1Mayo Clinic, Jacksonville, FL, USA, 2Mayo Clinic, Rochester, MN, USA.
PURPOSE: Cancer immunotherapy has drastically increased as a treatment option in recent years, including in melanoma management. The goal of this nationwide study was to analyze significant trends in immunotherapy use in malignant melanoma treatment in the United States and to identify relative disparities in these treatment trends.
METHODS: National Cancer Database (NCDB) was used to select patients with melanoma from 2004 to 2015 treated with immunotherapy. Patients whose immunotherapy was recommendation but did not received it (refused, or unknown if it was administered) were excluded. We assessed variables related to characteristics of the patients, hospital, tumor and year of diagnosis. Moreover, a Cox regression model was performed to assess factors that impacted mortality in these patients adjusting for confounders.
RESULTS: A total of 20,072 patients met the criteria of the study. Immunotherapy treatment increased 201,79% from 2004 (n=1281) to 2014 (n=2585). The patient's mean age was 54.24 years (SD 15.466). Most of the patients were male (61,9%), with private insurance (62.8%), living in a metropolitan county (80.9%) in a zip code with a high income (median household income superior to $48,000), high education (percentage of adults without high school diploma below 12.9%) and treated in Academic/Research Programs (44.1%) or Comprehensive Community Cancer Programs (26.2%). Cox regression model for survival analysis showed that age, stage IV, presence of ulceration, and metastasis at diagnosis were independently associated with mortality. Interestingly, analysis demonstrated protective factors: female patients [OR 0.792 (0.735–0.854), P < 0.001] compared to male; Private insurance [OR 0.707 (0.604–0.829), P < 0.001] compared to not insured; high education [OR 0.834 (0.728–0.976), P = 0.023] compared to low education; tumor in extremities [OR 0.809 (0.734–0.893), P < 0.001] compared to tumor in head and neck; and Academic/Research Program [OR 0.792 (0.690–0.910), P < 0.001] compared to Community Cancer Programs.

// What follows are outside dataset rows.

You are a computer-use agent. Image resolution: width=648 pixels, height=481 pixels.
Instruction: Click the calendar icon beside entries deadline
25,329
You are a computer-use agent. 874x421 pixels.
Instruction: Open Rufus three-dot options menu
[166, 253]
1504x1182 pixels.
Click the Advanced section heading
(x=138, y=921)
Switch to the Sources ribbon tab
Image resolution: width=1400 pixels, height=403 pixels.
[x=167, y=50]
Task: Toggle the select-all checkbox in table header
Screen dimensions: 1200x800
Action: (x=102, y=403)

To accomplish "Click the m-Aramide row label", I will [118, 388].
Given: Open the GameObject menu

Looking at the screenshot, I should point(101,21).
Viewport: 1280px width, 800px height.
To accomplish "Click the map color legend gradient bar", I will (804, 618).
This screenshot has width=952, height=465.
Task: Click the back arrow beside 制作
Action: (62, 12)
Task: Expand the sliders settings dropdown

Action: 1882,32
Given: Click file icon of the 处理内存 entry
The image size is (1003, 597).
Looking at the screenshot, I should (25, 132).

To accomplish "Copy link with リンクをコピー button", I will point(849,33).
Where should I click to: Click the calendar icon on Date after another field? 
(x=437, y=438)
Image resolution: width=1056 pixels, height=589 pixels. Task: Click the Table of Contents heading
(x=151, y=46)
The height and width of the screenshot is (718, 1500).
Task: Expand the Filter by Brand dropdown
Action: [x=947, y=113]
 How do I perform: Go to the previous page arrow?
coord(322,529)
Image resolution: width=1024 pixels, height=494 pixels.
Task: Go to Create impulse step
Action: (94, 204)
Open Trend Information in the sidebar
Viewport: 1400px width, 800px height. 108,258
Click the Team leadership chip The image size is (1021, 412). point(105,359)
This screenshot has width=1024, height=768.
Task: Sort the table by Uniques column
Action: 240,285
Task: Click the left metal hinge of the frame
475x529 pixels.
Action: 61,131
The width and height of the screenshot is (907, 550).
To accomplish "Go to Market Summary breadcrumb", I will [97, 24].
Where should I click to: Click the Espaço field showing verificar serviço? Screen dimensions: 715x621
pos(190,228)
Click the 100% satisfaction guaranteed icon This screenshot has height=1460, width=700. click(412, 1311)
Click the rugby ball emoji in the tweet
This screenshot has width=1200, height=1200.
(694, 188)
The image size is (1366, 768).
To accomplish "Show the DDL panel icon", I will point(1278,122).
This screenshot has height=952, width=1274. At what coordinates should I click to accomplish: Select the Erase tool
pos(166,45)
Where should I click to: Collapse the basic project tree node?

CONCLUSION: The overwhelming majority of patients who received immunotherapy for melanoma in the United States from 2004-2015 were of a higher socioeconomic and education level. Patients with significantly better prognosis following treatment were more likely to be female, privately insured, of higher education status, have lesion located in the extremities, and treated at Academic/Research Programs. Identification of these disparities in melanoma immunotherapy patients may help to develop enhanced protocols for utilization of this rapidly evolving treatment option.